Paris: The death toll from the flooding in France has risen to four, officials said today, as the water level of the Seine river in Paris slowly started to decrease after reaching its peak overnight.
But authorities warned it could take up to ten days for the river to return to normal after swelling to its highest level in nearly 35 years, about 4.5 meters above average.
The death toll from the flooding across the country has risen to four while 24 people have been injured, French Prime Minister Manuel Valls said after a meeting at a government crisis centre today.
He didn't give any more details about the additional death, which brings the total death toll across Europe from the flooding in recent days to 17.
Valls said the water level of the Seine is now decreasing "slowly but steadily" in Paris and that several ministerial meetings will be held next week to ensure quick financial help to the people affected.
He also urged Paris visitors and residents to "take care to observe safety precautions" since many have been walking along the river banks to observe the rare phenomena.
Nearly a week of heavy rain led to serious flooding across parts of France, Germany, Romania and Belgium.
French energy company Enedis said over 17,000 homes were still without electricity Saturday in the Paris region and central France.
Authorities have shut the Louvre museum, the national library, the Orsay museum and the Grand Palais, Paris' striking glass-and-steel topped exhibition center.
The Louvre, home to Leonardo da Vinci's "Mona Lisa," said it won't reopen until Wednesday.

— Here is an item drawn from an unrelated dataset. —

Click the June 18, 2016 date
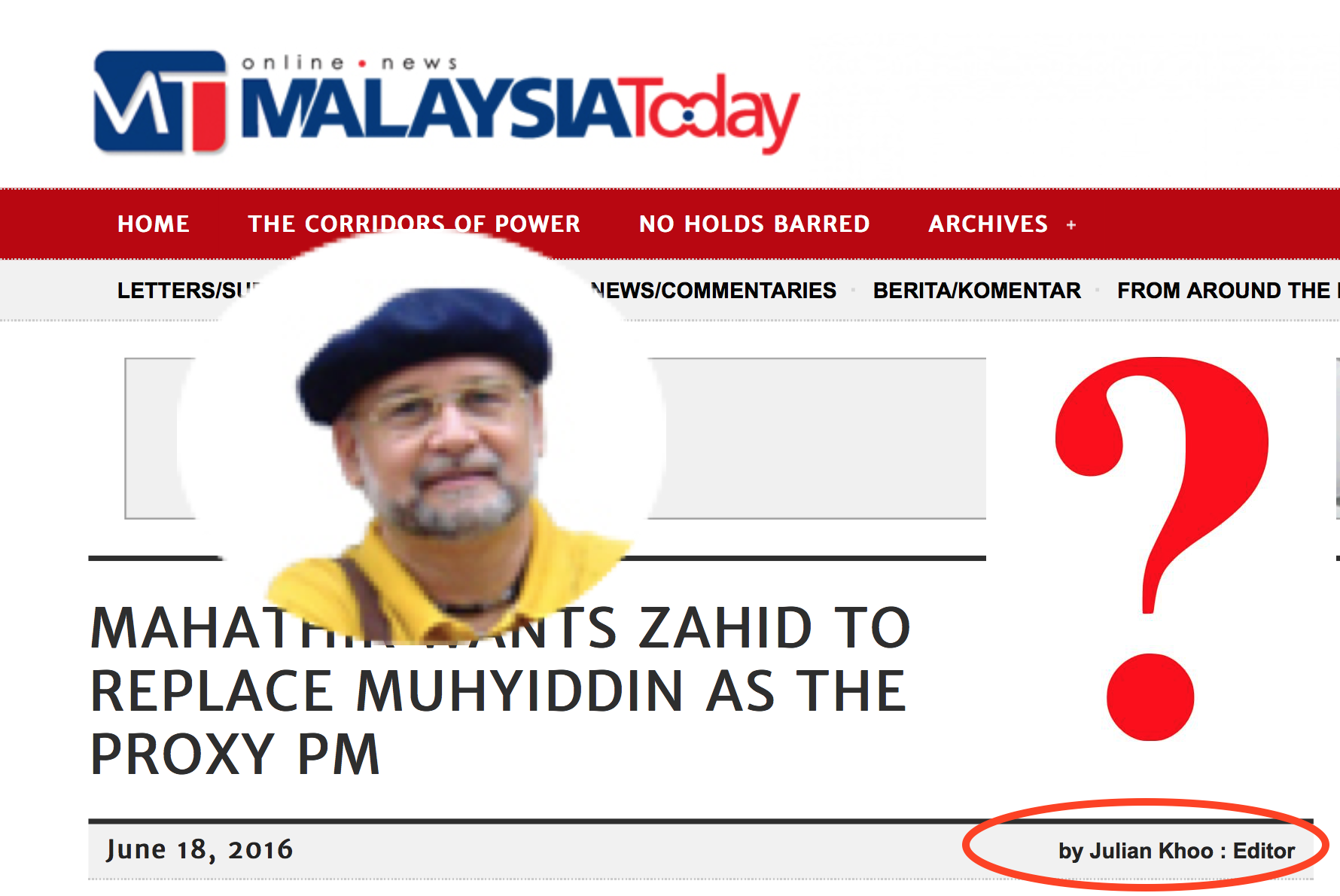Screen dimensions: 1340x896 (199, 849)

Curators were scrambling to move some 250,000 artworks from basement storage areas at risk of flooding to safer areas upstairs.
The Orsay Museum, known for its impressionist art, closed through the weekend.

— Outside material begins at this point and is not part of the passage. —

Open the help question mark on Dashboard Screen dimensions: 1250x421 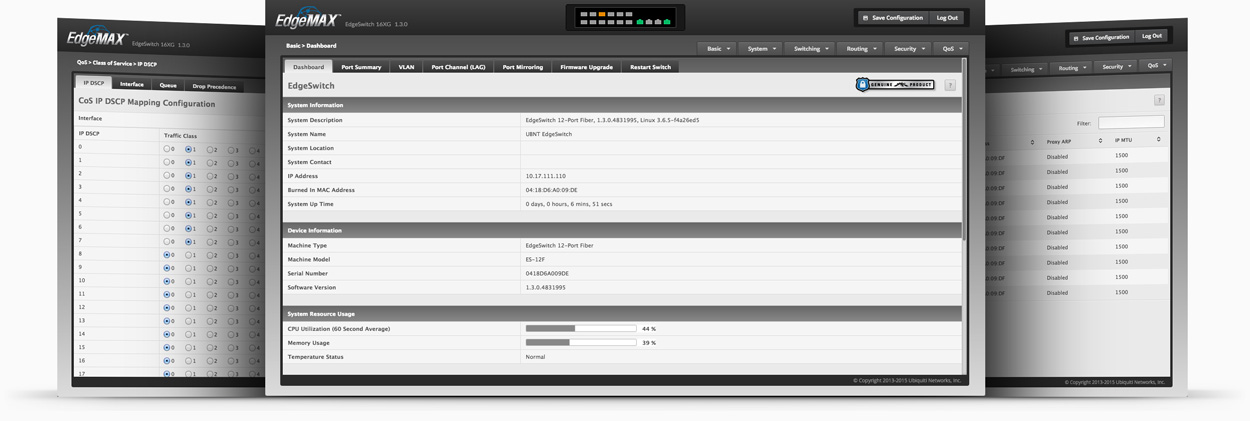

Several railway and subway stations shut down in Paris city center and drivers experienced traffic problems in and around the French capital because of flooded roads.
Valls said authorities have "no major concern" any more regarding other rail and subway services, yet boats and barges docked in the capital were being carefully watched to ensure none would cast off their moorings.
Nicolas Hainsohn, resident of a boathouse on the Seine, said the situation was exceptional but added that "it's just water."
"We are used to this. We've seen it once or twice," he told The Associated Press. "It's tricky to dock, because you need to follow the water flow, you have to be careful, otherwise you can hit the river bank."
France's meteorological service said today that high flood alerts remained in effect in 14 regions, mostly in central and western France, including Paris.
Although the rain has tapered off in some areas, possible floods were expected over the weekend downstream along the Seine river, in the region of Normandy.